Write. Publish. Repeat.

First day of 2023. My ambition is to write something everyday this year. Even if it might be both short and not terribly groundbreaking most days, I think writing something each day will lead to more interesting writing overall.

For startups in Stockholm and Sweden/Nordics at large, I believe 2023 will be quite a good year for companies raising pre-seed and seed rounds as a new fundraising environment establishes itself.

For Series A and beyond I think it will be messier as it will take longer (second half of the year) to establish a stable new baseline for valuations and terms. Especially as there will be a bunch of companies that raised on great valuations in 2020 and 2021 that will have to raise new capital. Many on worse terms and/or valuations than the previous round.

Presentation by Mark Leonard (President and founder Constellation Software)
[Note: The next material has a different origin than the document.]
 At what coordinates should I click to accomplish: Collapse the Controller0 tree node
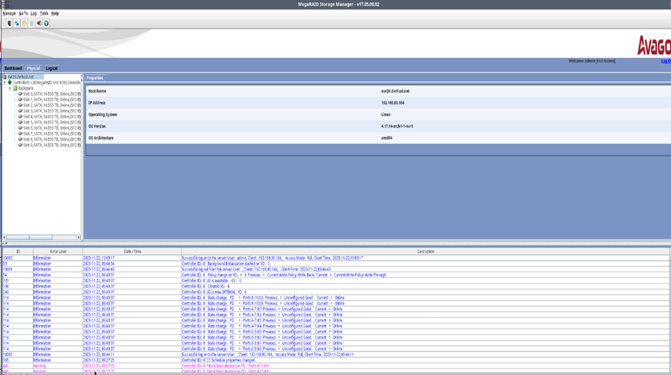(4, 83)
Mark Leonard founded Constellation Software, a serial acquirer of niche software companies, in 1995. Today it has revenue of more than 4 billion Canadian dollars and thanks to high revenue growth, strong margins and predictable growth by acquisitions is valued very highly.
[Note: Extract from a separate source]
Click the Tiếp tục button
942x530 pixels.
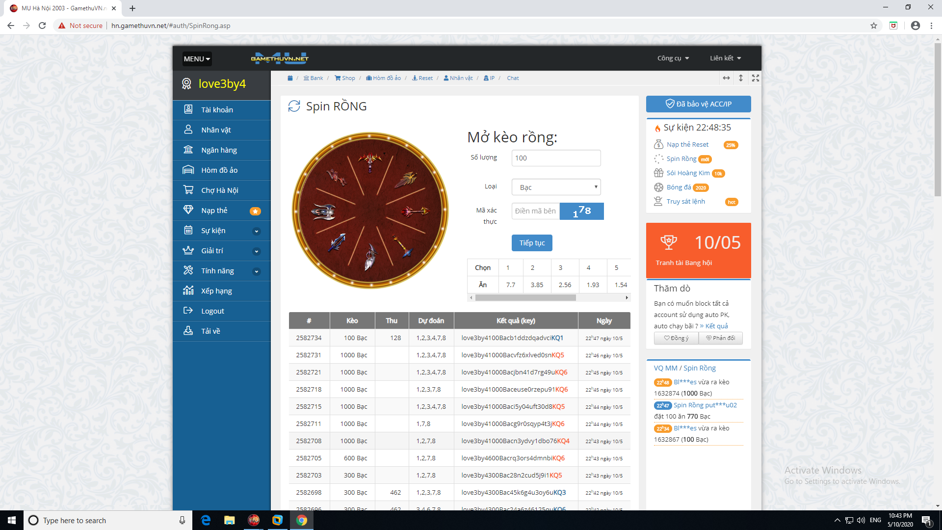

Mark Leonard has kept a reasonably low profile, which makes his presentation at University of Toronto about business heroes and his learnings a rare and interesting read.

Financial gravity is back

Jamin Ball writes Clouded Judgement, and is anything but, about SaaS and valuations and the last issue of 2022 included a wrap-up for the year. A chart of enterprise value divided with expected revenue for the next twelve month shows just how high valuations got in 2020 and 2021.

Inflation and higher interest rates have been two major triggers, but another factor why valuations of great tech companies are down 60-90 % in 2022 is that their valuations doubled to tripled from multiple expansion in 2020 and 2021 to very high levels.

Financial gravity exists, so what goes up will come down to more normal levels.

Have enough cash

Have enough cash on the balance sheet to either get to profitability or to get to a compelling set of milestones that makes raising additional financing a “no brainer” — even in a poor market environment.

Roger Ehrenberg highlights one of the eternal truths, regardless of the market environment, for founders and CEOs building a startup: At any given point, make sure you have enough cash to take the company to profitability or build things that will allow you to raise capital before the cash runs out. This regardless of if you are six months from running out of cash or if you just raised $20 million and have 36 months of runway.

Roger’s longer post The Prepared Mind in the New Year is a good read.

Sometimes widely adopted technology die slowly

Sometimes old technology die over a couple of years when new technology comes along, sometimes it takes a much longer time. If technology is embedded into core systems that works, even if not perfectly, there’s a bunch of reasons to “if it is not broken, don’t fix it”. Which is good for legacy sellers like IBM, but also open up for companies like Constellation Software and private equity shops like ThomaBravo and Vista Equity Partners to acquire smaller companies with the same dynamics as IBM’s mainframe business.